HD Video tests to come
Cheers!

cyclo
10-14-2007, 05:29 PM
I am curious to find out how Linux compares to Vista when it comes to power management. Have you tried configuring the laptop to go into S3 (Hybrid Sleep or Suspend to RAM) and S4 (Hibernate or Suspend to HD) while using Open Suse? Also, can Open Suse take advantage of your processors "adaptive" capabilities... for example the ability to slow down when idling?
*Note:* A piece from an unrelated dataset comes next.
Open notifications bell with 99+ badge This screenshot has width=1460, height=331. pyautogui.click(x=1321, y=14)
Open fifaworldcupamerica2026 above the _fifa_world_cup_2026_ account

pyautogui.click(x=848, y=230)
Power management is one area which I thought Vista has improved significantly compared to XP. I am just wondering if the same progress has been made in the newer versions of Linux.

MDK
10-14-2007, 05:39 PM
I am curious to find out how Linux compares to Vista when it comes to power management. Have you tried configuring the laptop to go into S3 (Hybrid Sleep or Suspend to RAM) and S4 (Hibernate or Suspend to HD) while using Open Suse? Also, can Open Suse take advantage of your processors "adaptive" capabilities... for example the ability to slow down when idling?

Power management is one area which I thought Vista has improved significantly compared to XP. I am just wondering if the same progress has been made in the newer versions of Linux.

If you are referring to Intel SpeedStep then the support is there, under KDE with KPowerSave I can see the CPU running at 800Mhz at idle. It's hard to quantify it at the moment but I would say in general battery life seems to be ~50-75% of when I'm in Windows. Suspend to RAM does not work but suspend to disk is ok.

cyclo
10-14-2007, 06:15 PM
MDK, that's nice to know... I remembered the time when I was using Linux and the power saving modes were the sore point... at least it appears there is progress on that front.

dicecca112
10-14-2007, 06:41 PM
I'm shocked that Suse Booted, Ubuntu and Fedora's cds won't even boot, due to a problem with the Kernel.

MDK
10-14-2007, 08:00 PM
Yeah, I've come to really like Suse. About a year ago I gave pretty much every major distro a shot and ended up settling on Suse. I was expecting at least a bit of a headache with wireless but even that was working out of the box.

Shaggy
10-15-2007, 08:16 AM
I have the 1520 speced out the same as your 1720 except for a bigger hard drive and of course a smaller screen. It's really a straight up gaming notebook.

Selling mine though, as I do not use it.